On the U.S. side, where enrolment centres have been open since April 2022, what had been a 16-month wait between making an application and receiving a Nexus card is now down to between 12 and 14 months, he added. The backlog of applicants has been reduced by more than 100,000.
“But we can certainly do better, and I think one of the ways you can do better is through the interview process taking place virtually.”
Higgins also cited a pilot project U.S. Customs and Border Protection launched in 2021, with U.S. centres still closed by COVID-19, that allowed agents to meet virtually with existing trusted-traveller members, including Nexus card holders, in order to process renewals.
“It’s pretty simple _ it’s not novel,” he said of the two-page bill. “It’s in place for the trusted-traveller program, so why wouldn’t we expand it to include Nexus?”
A spokesperson for Customs and Border Protection refused comment Friday, saying the agency does not discuss proposed legislation.
The Nexus enrolment process, which originally included a single, jointly conducted interview with Canadian and U.S. border officials, ground to a halt when the pandemic hit in March 2020. But while U.S. centres reopened last spring, CBP refused to send agents to staff the Canadian locations.
That’s because the agency wanted U.S. officers to have access to the same legal powers and protections they enjoy at land entry points and in Canadian airport preclearance centres, a request the federal government in Ottawa considered a bridge too far.
The two sides have since found a pair of workarounds, although both require applicants to submit to two separate interviews.

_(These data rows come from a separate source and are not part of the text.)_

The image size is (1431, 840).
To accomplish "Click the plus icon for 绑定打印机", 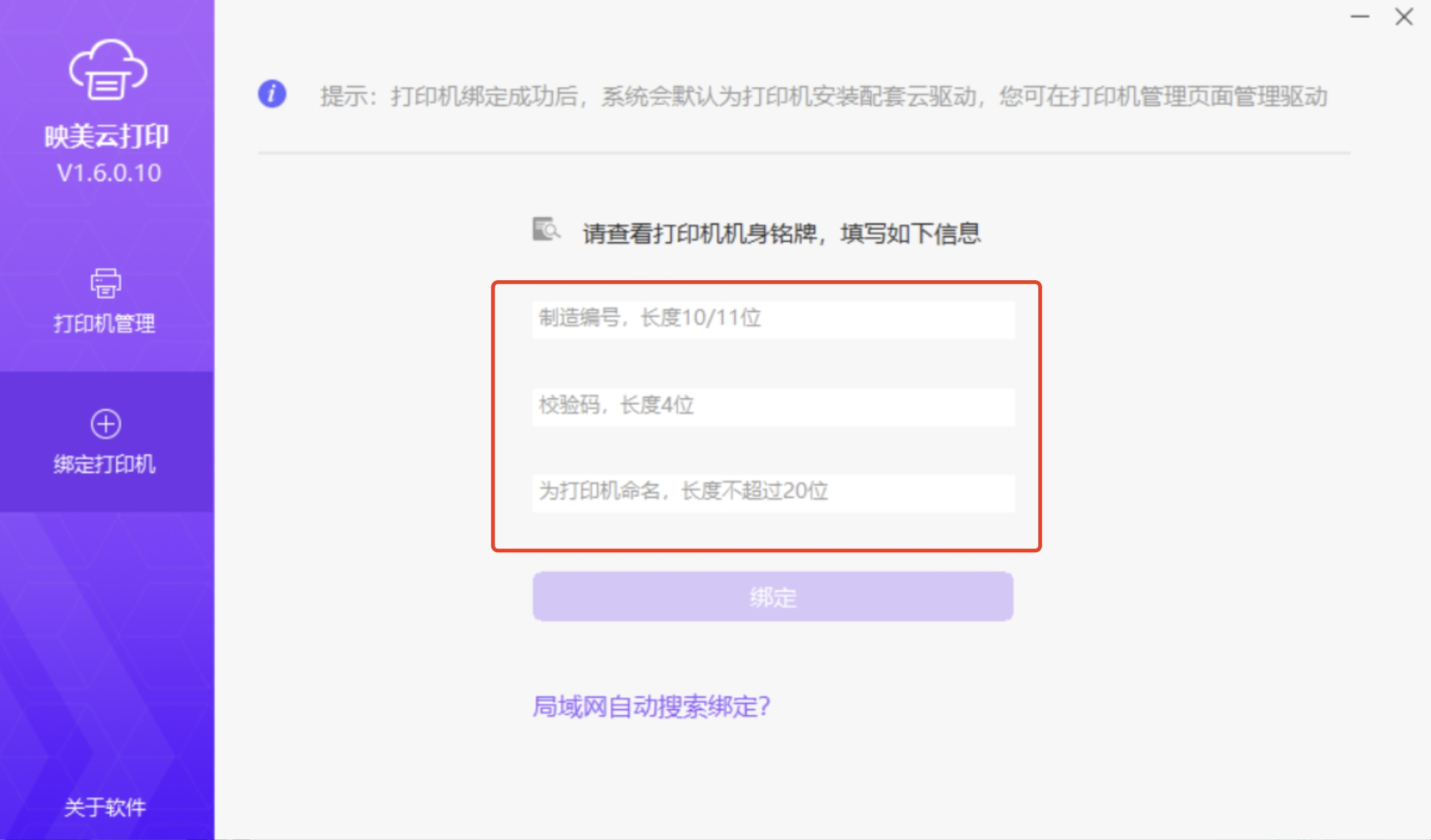I will (x=106, y=425).
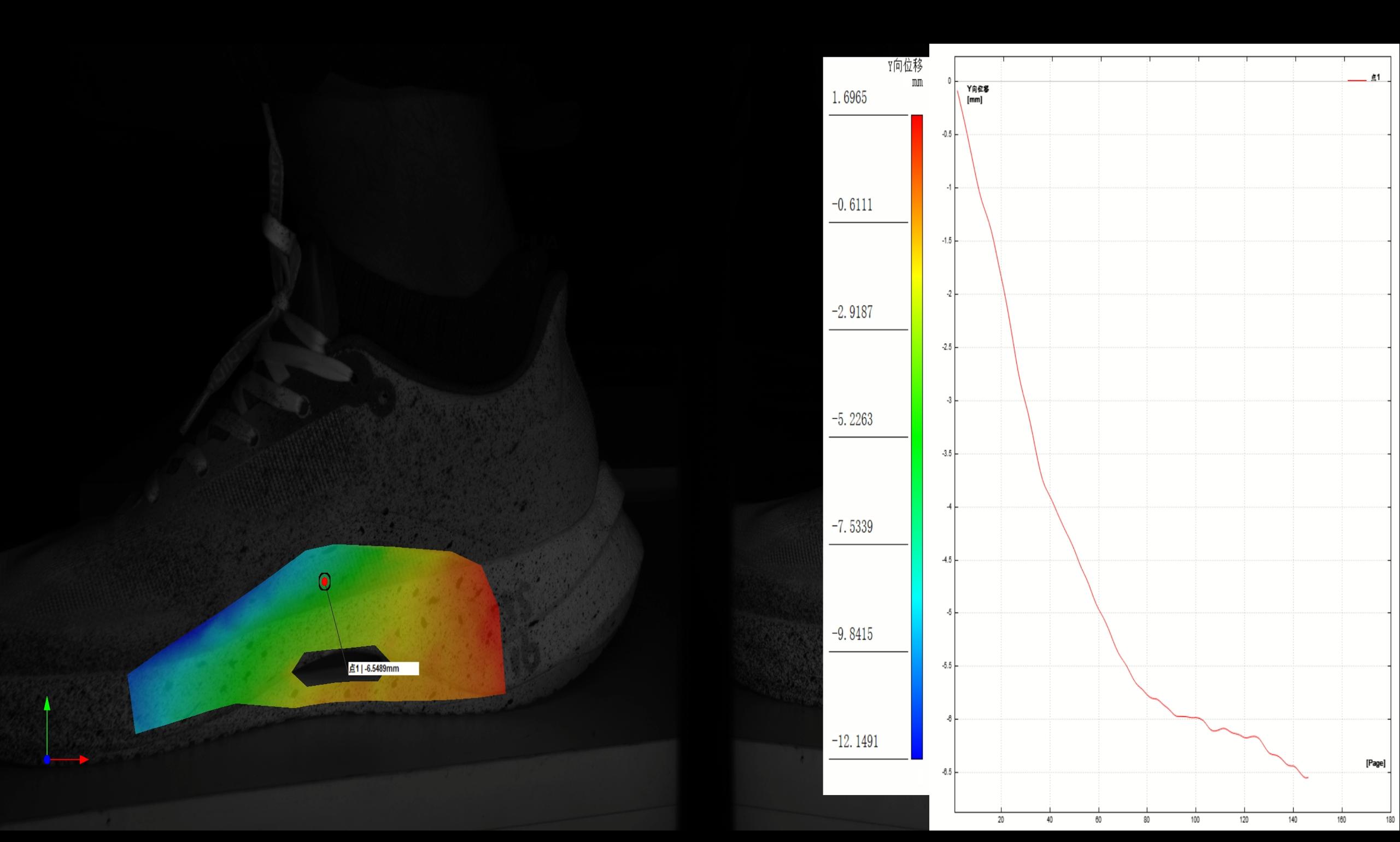
Task: Click the Y向位移 title above the color scale
Action: click(905, 66)
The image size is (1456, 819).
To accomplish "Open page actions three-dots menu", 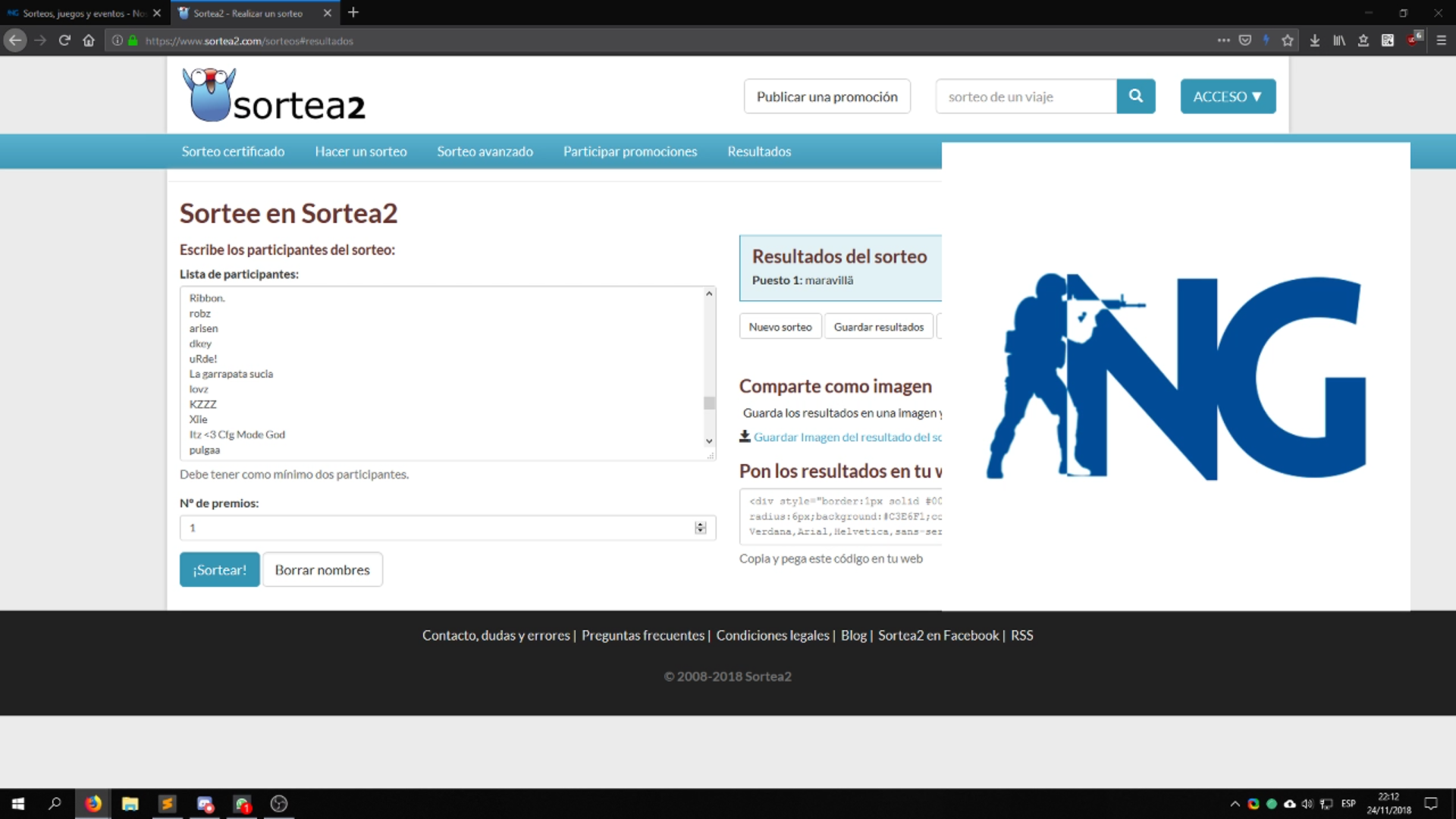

Air travellers with plans to fly to the U.S. from specific Canadian airports that offer customs preclearance can undergo their second interview with CBP officers in the preclearance hall, provided they have already met with Canadian customs officials and are preparing to board a U.S.-bound flight.
For land travellers, two specific ports of entry _ the Thousand Islands bridge crossing near Kingston, Ont., and the Peace Bridge between Fort Erie, Ont., and Buffalo, N.Y. _ are allowing applicants to meet with Canadian officials on one side, then cross over to meet with U.S. officials on the other.
Both CBP and Canada’s Customs and Border Services Agency say they are exploring plans to extend that system to other land crossings elsewhere along the border. The U.S. also has a new enrolment centre planned for Ogdensburg, N.Y., a border town due south of Ottawa.
Public Safety Minister Marco Mendicino, who announced the new scheme three weeks ago during the North American Leaders’ Summit in Mexico City, billed it as enhancing the system’s ability to process Nexus applications by as much as 50 per cent.
But he assiduously avoided discussing whether the patchwork, two-step process would prove more cumbersome than a single interview with officials from both countries at the same time.
“It is important not to gloss over the fact that sovereignty is something that goes right to the core of how we enforce our laws,” Mendicino said in Mexico, pegging the backlog in Canada at between 220,000 and 240,000 applications.
“This is a significant step. It’s a significant step precisely because it augments the capacity to respond to the increased demand, which actually expedites travel.”
Videoconferencing would be even more effective, said Higgins, noting that while Canadian travellers spent upwards of $20 billion in the U.S. in 2019, the industry doesn’t expect to see travel return to those pre-pandemic levels until at least 2025.
“When people don’t have Nexus passes, they’re in that big line of people who invariably are delayed significantly, and that discourages people from making that cross-border trip,” he said.
“A lot of the cross-border trips that occurred pre-pandemic may not return in whatever phase it is we’re in now, because people have adjusted their economic behaviour to avoid the bridge because of all kinds of problems.”